Chief Executive Officer
 
 
(Principal Executive Officer)

This certification is being furnished solely to accompany the Report pursuant to 18 U.S.C. § 1350, as adopted pursuant to Section 906 of the Sarbanes-Oxley Act of 2002, and shall not be deemed “filed” by the Company for purposes of Section 18 of the Securities Exchange Act of 1934, as amended, and shall not be incorporated by reference into any filing of the Company under the Securities Act of 1933, as amended, or the Securities Exchange Act of 1934, as amended, whether made before or after the date of this Report, irrespective of any general incorporation language contained in such filing.
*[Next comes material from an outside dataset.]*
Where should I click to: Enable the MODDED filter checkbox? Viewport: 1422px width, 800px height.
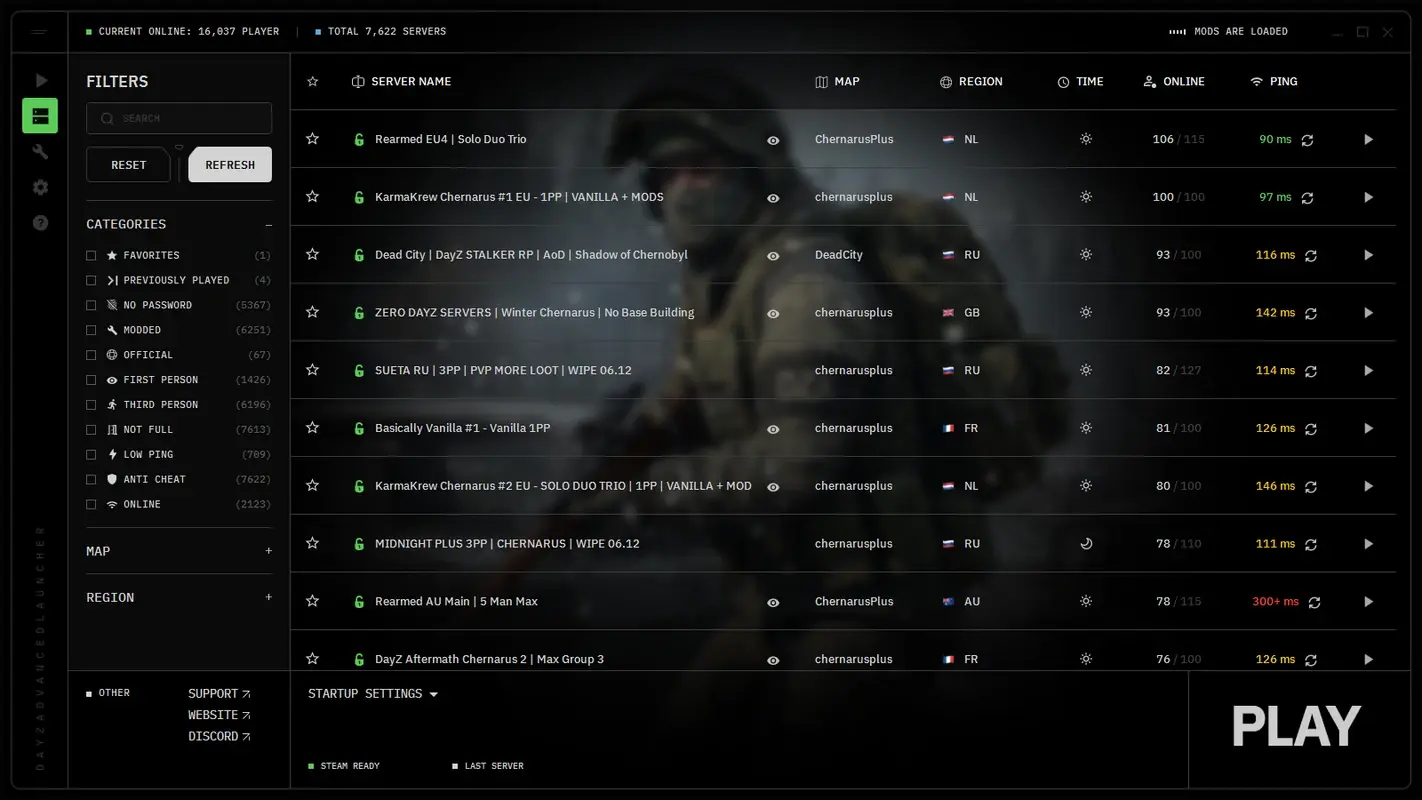[90, 329]
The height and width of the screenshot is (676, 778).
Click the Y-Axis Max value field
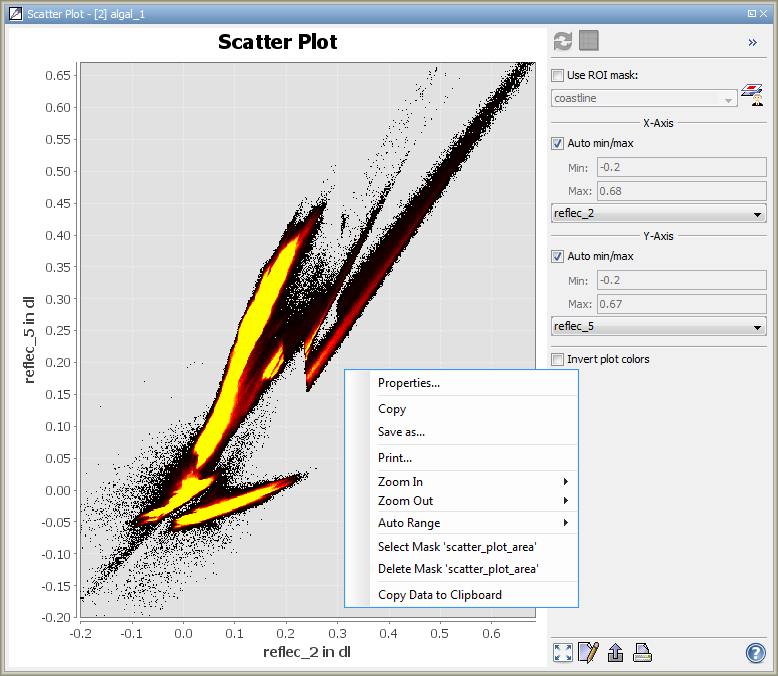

A signed original of this written statement required by Section 906 of the Sarbanes-Oxley Act of 2002 has been provided to the Company and will be retained by the Company and furnished to the Securities and Exchange Commission or its staff upon request.




Exhibit 32.2
CERTIFICATION PURSUANT TO
18 U.S.C. SECTION 1350
AS ADOPTED PURSUANT TO SECTION 906
OF THE SARBANES-OXLEY ACT OF 2002
I, John M. Gay, Vice President, Finance and Corporate Controller of Novan, Inc. (the “Company”), do hereby certify, pursuant to 18 U.S.C. Section 1350, as adopted pursuant to Section 906 of the Sarbanes-Oxley Act of 2002, that to the best of my knowledge:
(1)
the Quarterly Report on Form 10-Q of the Company for the quarter ended June 30, 2019 (the “Report”) fully complies with the requirements of Section 13(a) or 15(d) of the Securities Exchange Act of 1934; and
(2)
the information contained in the Report fairly presents, in all material respects, the financial condition and results of operations of the Company for the periods presented therein.
Date: August 13, 2019
 
 
 
 
 
 
 
/s/ John M. Gay
 
 
John M. Gay
 
 
Vice President, Finance and Corporate Controller
 
 
(Principal Financial Officer)
 
This certification is being furnished solely to accompany the Report pursuant to 18 U.S.C. § 1350, as adopted pursuant to Section 906 of the Sarbanes-Oxley Act of 2002, and shall not be deemed “filed” by the Company for purposes of Section 18 of the Securities Exchange Act of 1934, as amended, and shall not be incorporated by reference into any filing of the Company under the Securities Act of 1933, as amended, or the Securities Exchange Act of 1934, as amended, whether made before or after the date of this Report, irrespective of any general incorporation language contained in such filing.
A signed original of this written statement required by Section 906 of the Sarbanes-Oxley Act of 2002 has been provided to the Company and will be retained by the Company and furnished to the Securities and Exchange Commission or its staff upon request.